Start of Block
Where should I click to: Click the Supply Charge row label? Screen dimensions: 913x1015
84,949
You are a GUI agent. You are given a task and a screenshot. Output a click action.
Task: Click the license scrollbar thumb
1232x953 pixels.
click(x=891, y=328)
End of Block
Start of Block
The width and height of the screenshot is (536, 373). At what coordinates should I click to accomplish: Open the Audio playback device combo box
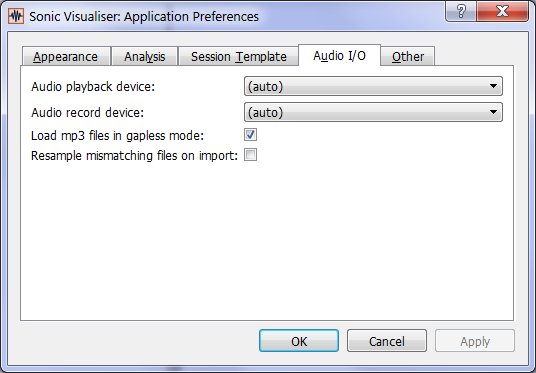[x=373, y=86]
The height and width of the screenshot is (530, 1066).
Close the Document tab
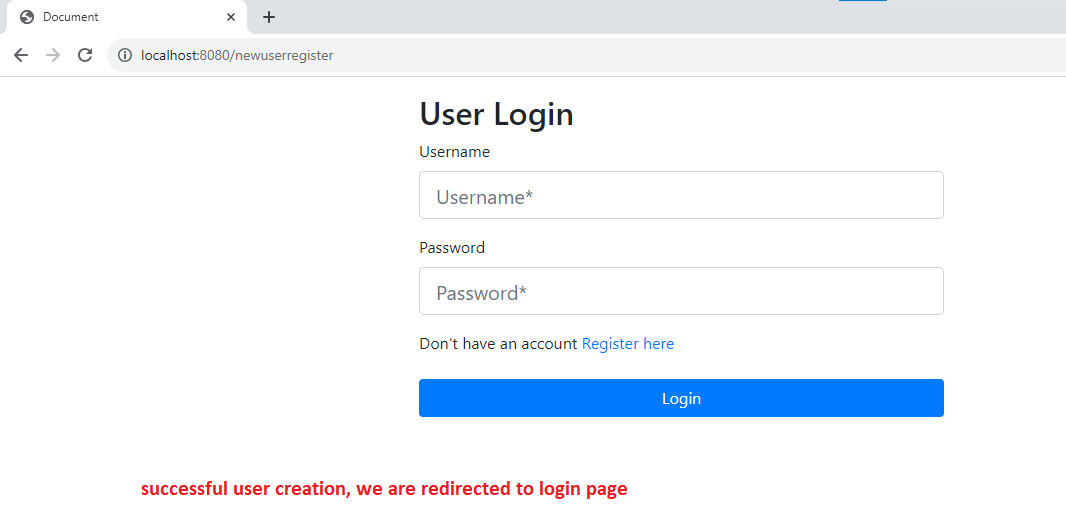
End of Block
WHAT THIS TASK INVOLVES> Write down again, exactly as given, only the lines above that fall from the line with "The height and" to the line with "Close the Document tab", inclusive.

SOLUTION>
The height and width of the screenshot is (530, 1066).
Close the Document tab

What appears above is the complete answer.